> **Work to complete**: Echo the passage about the grunt genus Haemulon, starting with "Fish of this" and going on through "to the reef.".

> **Excerpt**:
▼

Fish of this genus are oblong in shape and have large mouths. They have scales over the rays of their second dorsal and anal fins, and the second anal spine is larger than the third. The inside of the mouth is usually bright red. Juveniles of the genus look similar to each other, but the variation in the appearance of the adults is great.

== Diet ==

Some Haemulon species eat plankton in the open water, but most seek small prey on the seabed. Fish of the grunt family are nocturnal feeders, venturing in schools from the cover of the reefs around sunset to find food. The schools disperse as individuals go hunting, and then reform as morning approaches and they prepare to return to the reef.

▲

> **Data**:
▼

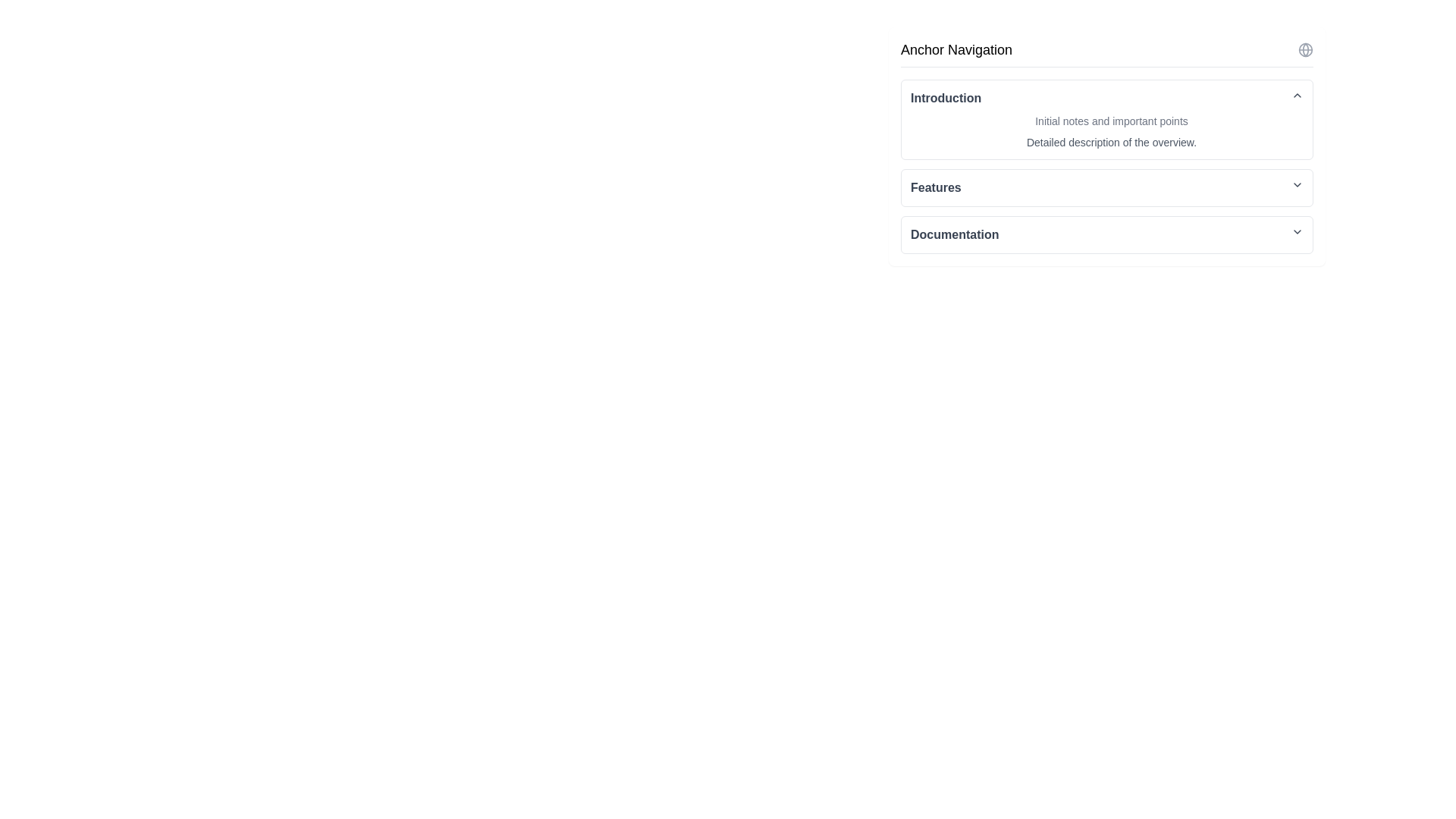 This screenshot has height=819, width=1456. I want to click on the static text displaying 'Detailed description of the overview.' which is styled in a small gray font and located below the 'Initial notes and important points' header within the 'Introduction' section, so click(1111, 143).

▲

> **Answer space**:
Fish of this genus are oblong in shape and have large mouths. They have scales over the rays of their second dorsal and anal fins, and the second anal spine is larger than the third. The inside of the mouth is usually bright red. Juveniles of the genus look similar to each other, but the variation in the appearance of the adults is great.

== Diet ==

Some Haemulon species eat plankton in the open water, but most seek small prey on the seabed. Fish of the grunt family are nocturnal feeders, venturing in schools from the cover of the reefs around sunset to find food. The schools disperse as individuals go hunting, and then reform as morning approaches and they prepare to return to the reef.